Book Review: Restoring Joy


Restoring Joy: 40 Days & 40 Nights on the Camino de Santiago
by Colleen O’Toole
Stone Boat Editions, 2025
295 pages
on Goodreads
Reviewed by Joseph A. Curro, Jr. | Arlington, MA
How often do pilgrims find themselves walking and breaking bread with another, while never quite learning why their fellow sojourner has set out upon the Way?
In Restoring Joy, American pilgrim and Canadian resident Colleen O’Toole takes a big risk. In the very opening pages of the book, she lays out in black and white the life challenges that called her to the Camino.
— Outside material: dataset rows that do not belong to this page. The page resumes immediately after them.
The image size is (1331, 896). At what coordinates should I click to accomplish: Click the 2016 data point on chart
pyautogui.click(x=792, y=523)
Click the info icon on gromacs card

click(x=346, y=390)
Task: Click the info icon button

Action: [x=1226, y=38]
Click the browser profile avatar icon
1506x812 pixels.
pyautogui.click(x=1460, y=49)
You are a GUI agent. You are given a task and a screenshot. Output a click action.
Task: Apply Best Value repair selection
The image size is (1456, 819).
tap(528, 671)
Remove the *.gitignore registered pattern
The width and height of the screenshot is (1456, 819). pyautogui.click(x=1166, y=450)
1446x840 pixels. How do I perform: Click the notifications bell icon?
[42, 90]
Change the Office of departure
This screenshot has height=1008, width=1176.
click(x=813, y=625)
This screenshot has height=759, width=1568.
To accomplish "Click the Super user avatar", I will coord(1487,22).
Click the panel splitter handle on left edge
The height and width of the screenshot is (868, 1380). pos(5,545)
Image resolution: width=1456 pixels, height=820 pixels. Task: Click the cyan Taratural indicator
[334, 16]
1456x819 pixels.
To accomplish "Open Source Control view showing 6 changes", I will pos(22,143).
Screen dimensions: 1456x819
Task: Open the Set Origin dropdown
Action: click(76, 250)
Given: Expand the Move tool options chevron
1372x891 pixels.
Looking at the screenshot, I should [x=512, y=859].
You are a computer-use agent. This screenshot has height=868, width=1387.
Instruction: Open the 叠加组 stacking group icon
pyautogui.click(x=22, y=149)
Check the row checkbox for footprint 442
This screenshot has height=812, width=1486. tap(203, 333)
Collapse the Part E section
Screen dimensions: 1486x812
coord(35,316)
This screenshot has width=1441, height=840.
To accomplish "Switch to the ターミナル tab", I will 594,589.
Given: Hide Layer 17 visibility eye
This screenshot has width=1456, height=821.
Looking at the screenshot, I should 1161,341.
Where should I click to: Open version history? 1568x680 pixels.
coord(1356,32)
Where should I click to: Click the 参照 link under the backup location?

She does so, even though—as she makes clear in her memoir—she was extremely reticent about these innermost struggles and issues and consciously refrained from sharing them with others in the first days of her pilgrimage. (To avoid spoilers, readers will have to discover these secrets themselves.)
O’Toole is nursing both a “mortal wound,” which she refers to as “ambiguous loss” and “disenfranchised grief,” and a mysterious foot injury, which had stumped all manner of specialists. By “reading us in” to her motivations and fears early on, we are better able to experience the Camino through O’Toole’s eyes.
This is a deeply spiritual book. It is punctuated throughout with observations and epigraphs from a wide array of faith and wisdom traditions, including large helpings of Buddhist teachings. The author, who was raised Catholic but drifted away from belief and practice, nevertheless approaches the religious sites, icons, and rituals of the Camino with the utmost respect. (That is, when she doesn’t miss them… In one particularly hilarious account, O’Toole rushes past the opportunities to hug the Apostle and venerate the relics of St. James, thinking she is in a long line for the Cathedral museum, and not realizing she is in the sanctuary itself.)
Humor abounds in this book, with novel takes on albergue snoring outbursts, several vignettes involving brightly colored underwear, and happy memories of a dear friend who is lost to life, but who appears to O’Toole in spirit as she approaches the Ermita de San Nicolás.
Restoring Joy employs a travelogue of the author’s Camino pilgrimage as a central spine that supports and moves the narrative forward. The book is peppered with plenty of background information, including a handy glossary as part of the front matter. As with any good Camino tale, there are friendships made, fleeting acquaintances lost, and more than a few coincidences that might lead one to believe in Camino magic.
This book itself is magical, hopeful, uplifting, and well worth the read.